Never, for example, was there such an organizer. In fact, organization and leadership have always been as the breath of life to him. As a youth he organized debating societies and, before the war, a local military company. While on garrison duty in the Civil War he organized what is believed to have been the first free school for colored children in the South. One day Minneapolis happened to be spoken of, and Conwell happened to remember that he organized, when he was a lawyer in that city, what became the first Y.M.C.A. branch there. Once he even started a newspaper. And it was natural that the organizing instinct, as years advanced, should lead him to greater and greater things, such as his church, with the numerous associations formed within itself through his influence, and the university--the organizing of the university being in itself an achievement of positive romance.

"A life without interest!" Why, when I happened to ask, one day, how many Presidents he had known since Lincoln, he replied, quite casually, that he had "written the lives of most of them in their own homes"; and by this he meant either personally or in collaboration with the American biographer Abbott.

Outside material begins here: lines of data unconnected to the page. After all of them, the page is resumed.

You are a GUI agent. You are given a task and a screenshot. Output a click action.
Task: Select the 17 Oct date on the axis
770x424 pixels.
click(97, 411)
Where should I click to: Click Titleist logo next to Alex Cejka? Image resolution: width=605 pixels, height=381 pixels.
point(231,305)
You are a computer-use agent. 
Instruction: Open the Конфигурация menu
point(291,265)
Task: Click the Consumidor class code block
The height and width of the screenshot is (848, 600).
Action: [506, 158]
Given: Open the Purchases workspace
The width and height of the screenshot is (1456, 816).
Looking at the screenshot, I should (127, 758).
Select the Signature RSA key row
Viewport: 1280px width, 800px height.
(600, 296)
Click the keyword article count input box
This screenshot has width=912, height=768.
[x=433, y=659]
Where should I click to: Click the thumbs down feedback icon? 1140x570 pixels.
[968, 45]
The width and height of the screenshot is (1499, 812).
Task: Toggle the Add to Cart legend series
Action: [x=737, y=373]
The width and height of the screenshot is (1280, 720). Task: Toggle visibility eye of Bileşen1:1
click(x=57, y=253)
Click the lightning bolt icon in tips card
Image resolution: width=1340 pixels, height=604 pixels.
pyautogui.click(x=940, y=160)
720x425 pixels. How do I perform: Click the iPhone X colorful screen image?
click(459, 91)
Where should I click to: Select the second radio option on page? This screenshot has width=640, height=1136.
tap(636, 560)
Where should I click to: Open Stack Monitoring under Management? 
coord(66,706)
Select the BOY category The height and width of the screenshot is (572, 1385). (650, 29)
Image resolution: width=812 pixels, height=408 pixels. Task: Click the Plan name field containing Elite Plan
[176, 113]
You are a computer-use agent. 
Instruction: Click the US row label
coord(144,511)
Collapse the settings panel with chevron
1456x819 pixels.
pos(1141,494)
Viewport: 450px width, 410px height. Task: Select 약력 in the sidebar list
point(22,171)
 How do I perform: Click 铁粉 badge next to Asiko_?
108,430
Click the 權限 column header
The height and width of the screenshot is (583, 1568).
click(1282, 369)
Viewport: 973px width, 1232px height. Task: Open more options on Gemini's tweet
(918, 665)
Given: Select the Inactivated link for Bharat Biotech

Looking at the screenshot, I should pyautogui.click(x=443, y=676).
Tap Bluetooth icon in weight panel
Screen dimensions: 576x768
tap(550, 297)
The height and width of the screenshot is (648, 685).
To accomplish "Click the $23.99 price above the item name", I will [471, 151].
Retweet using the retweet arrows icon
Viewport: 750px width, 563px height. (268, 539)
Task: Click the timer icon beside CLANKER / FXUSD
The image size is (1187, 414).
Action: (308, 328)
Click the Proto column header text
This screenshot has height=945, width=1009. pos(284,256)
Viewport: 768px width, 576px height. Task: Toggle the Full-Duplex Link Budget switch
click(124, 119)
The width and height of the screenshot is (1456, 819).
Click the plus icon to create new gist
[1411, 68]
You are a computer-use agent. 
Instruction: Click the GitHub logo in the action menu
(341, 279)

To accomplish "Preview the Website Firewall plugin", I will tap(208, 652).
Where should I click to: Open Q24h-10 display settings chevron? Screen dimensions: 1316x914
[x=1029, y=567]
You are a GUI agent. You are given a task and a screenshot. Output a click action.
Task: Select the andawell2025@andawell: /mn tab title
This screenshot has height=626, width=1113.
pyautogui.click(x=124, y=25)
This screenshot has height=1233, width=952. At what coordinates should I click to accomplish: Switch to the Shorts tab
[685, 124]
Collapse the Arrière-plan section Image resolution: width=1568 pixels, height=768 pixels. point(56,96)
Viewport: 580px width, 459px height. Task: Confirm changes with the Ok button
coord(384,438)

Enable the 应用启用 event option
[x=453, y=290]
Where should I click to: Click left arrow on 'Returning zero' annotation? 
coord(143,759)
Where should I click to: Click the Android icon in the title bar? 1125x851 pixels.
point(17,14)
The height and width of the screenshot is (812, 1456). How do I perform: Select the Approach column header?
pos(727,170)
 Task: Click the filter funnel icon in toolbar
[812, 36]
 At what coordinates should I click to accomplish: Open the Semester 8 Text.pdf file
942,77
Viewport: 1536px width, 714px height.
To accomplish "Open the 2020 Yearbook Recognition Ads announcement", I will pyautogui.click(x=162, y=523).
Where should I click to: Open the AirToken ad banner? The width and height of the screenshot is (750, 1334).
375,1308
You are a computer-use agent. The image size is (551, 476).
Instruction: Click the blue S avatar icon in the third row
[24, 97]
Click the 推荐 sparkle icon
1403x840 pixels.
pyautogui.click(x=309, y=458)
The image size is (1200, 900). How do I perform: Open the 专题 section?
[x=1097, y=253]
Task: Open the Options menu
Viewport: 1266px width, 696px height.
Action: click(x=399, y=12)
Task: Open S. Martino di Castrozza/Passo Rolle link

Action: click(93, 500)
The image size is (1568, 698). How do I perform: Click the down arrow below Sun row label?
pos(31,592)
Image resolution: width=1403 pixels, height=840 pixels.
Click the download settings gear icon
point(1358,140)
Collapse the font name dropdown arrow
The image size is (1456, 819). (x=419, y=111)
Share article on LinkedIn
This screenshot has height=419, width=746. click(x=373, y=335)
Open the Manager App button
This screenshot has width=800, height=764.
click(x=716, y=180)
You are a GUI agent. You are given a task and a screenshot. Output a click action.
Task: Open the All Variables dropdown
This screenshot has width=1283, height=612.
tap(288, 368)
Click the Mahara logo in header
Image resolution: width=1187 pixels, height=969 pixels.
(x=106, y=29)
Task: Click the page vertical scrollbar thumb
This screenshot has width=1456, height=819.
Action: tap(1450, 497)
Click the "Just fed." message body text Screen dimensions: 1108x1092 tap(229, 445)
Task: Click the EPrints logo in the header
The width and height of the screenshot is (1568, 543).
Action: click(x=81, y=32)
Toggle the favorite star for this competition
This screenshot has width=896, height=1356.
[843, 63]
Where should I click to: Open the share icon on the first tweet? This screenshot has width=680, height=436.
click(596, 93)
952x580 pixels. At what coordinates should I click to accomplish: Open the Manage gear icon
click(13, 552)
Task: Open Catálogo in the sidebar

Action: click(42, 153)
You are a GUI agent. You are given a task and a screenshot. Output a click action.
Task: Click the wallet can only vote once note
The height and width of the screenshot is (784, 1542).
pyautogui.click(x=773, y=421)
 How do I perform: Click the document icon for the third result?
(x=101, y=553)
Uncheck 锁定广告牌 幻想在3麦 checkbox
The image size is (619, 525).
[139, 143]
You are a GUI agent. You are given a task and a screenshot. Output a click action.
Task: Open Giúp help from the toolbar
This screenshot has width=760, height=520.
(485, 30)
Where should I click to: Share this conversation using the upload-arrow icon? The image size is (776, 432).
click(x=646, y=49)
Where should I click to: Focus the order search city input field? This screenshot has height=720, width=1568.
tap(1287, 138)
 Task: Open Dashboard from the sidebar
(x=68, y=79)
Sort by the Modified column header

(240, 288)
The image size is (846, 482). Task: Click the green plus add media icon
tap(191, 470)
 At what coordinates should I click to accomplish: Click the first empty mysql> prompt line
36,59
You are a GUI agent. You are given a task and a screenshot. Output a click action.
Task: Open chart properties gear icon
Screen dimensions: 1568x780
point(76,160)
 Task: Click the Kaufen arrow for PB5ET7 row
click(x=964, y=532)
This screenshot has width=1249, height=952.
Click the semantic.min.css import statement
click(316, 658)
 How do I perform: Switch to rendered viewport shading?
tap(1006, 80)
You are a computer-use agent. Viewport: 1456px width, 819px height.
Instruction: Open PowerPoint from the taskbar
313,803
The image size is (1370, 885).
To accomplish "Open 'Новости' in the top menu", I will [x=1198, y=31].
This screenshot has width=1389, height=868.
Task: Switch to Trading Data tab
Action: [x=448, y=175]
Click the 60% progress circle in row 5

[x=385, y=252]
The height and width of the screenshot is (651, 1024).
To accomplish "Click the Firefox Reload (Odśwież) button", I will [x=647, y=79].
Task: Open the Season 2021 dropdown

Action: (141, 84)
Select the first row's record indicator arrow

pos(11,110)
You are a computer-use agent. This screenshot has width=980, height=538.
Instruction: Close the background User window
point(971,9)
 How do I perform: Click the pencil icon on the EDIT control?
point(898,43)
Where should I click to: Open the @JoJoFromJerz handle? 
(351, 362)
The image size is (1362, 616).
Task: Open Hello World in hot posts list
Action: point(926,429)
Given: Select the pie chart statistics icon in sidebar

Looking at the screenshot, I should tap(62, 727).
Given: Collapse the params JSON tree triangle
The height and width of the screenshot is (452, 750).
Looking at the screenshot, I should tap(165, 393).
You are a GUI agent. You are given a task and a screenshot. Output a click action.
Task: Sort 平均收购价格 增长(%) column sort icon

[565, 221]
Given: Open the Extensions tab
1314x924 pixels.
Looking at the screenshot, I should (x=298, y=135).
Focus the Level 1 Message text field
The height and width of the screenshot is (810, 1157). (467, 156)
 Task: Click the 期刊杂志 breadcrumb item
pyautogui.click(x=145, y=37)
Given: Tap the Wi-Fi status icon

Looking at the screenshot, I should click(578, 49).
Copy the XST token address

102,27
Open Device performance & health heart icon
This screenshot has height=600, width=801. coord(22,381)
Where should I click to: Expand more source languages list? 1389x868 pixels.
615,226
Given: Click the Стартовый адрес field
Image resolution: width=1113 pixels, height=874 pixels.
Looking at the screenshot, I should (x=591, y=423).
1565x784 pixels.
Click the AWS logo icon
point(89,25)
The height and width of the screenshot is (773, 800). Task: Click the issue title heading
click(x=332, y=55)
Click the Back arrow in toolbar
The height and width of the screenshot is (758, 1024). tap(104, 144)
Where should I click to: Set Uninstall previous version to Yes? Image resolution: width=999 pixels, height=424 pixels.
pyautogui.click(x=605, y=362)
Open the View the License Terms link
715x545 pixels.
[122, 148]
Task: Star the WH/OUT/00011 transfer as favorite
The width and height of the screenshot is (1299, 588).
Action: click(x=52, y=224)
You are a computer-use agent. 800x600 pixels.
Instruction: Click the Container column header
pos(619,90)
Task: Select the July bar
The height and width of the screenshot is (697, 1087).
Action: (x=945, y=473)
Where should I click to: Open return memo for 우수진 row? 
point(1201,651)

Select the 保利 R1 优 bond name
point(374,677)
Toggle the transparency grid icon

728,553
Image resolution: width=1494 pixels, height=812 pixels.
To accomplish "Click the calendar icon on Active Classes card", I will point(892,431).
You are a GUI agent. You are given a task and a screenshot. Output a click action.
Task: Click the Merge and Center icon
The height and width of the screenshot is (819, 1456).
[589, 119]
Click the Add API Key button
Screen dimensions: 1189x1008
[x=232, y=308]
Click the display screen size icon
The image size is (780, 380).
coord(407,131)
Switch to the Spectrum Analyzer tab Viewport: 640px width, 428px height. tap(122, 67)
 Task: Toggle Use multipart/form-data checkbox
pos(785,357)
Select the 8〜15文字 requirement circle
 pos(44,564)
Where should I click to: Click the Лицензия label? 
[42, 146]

The many-sidedness of Conwell is one of the things that is always fascinating. After you have quite got the feeling that he is peculiarly a man of to-day, lecturing on to-day's possibilities to the people of to-day, you happen upon some such fact as that he attracted the attention of the London Times through a lecture on Italian history at Cambridge in England; or that on the evening of the day on which he was admitted to practice in the Supreme Court of the United States he gave a lecture in Washington on "The Curriculum of the Prophets in Ancient Israel." The man's life is a succession of delightful surprises.

An odd trait of his character is his love for fire. He could easily have been a veritable fire-worshiper instead of an orthodox Christian! He has always loved a blaze, and he says reminiscently that for no single thing was he punished so much when he was a child as for building bonfires. And after securing possession, as he did in middle age, of the house where he was born and of a great acreage around about, he had one of the most enjoyable times of his life in tearing down old buildings that needed to be destroyed and in heaping up fallen trees and rubbish and in piling great heaps of wood and setting the great piles ablaze. You see, there is one of the secrets of his strength--he has never lost the capacity for fiery enthusiasm!

Always, too, in these later years he is showing his strength and enthusiasm in a positively noble way. He has for years been a keen sufferer from rheumatism and neuritis, but he has never permitted this to interfere with his work or plans. He makes little of his sufferings, and when he slowly makes his way, bent and twisted, downstairs, he does not want to be noticed. "I'm all right," he will say if any one offers to help, and at such a time comes his nearest approach to impatience. He wants his suffering ignored. Strength has always been to him so precious a belonging that he will not relinquish it while he lives. "I'm all right!" And he makes himself believe that he is all right even though the pain becomes so severe as to demand massage. And he will still, even when suffering, talk calmly, or write his letters, or attend to whatever matters come before him. It is the Spartan boy hiding the pain of the gnawing fox. And he never has let pain interfere with his presence on the pulpit or the platform. He has once in a while gone to a meeting on crutches and then, by the force of will, and inspired by what he is to do, has stood before his audience or congregation, a man full of strength and fire and life.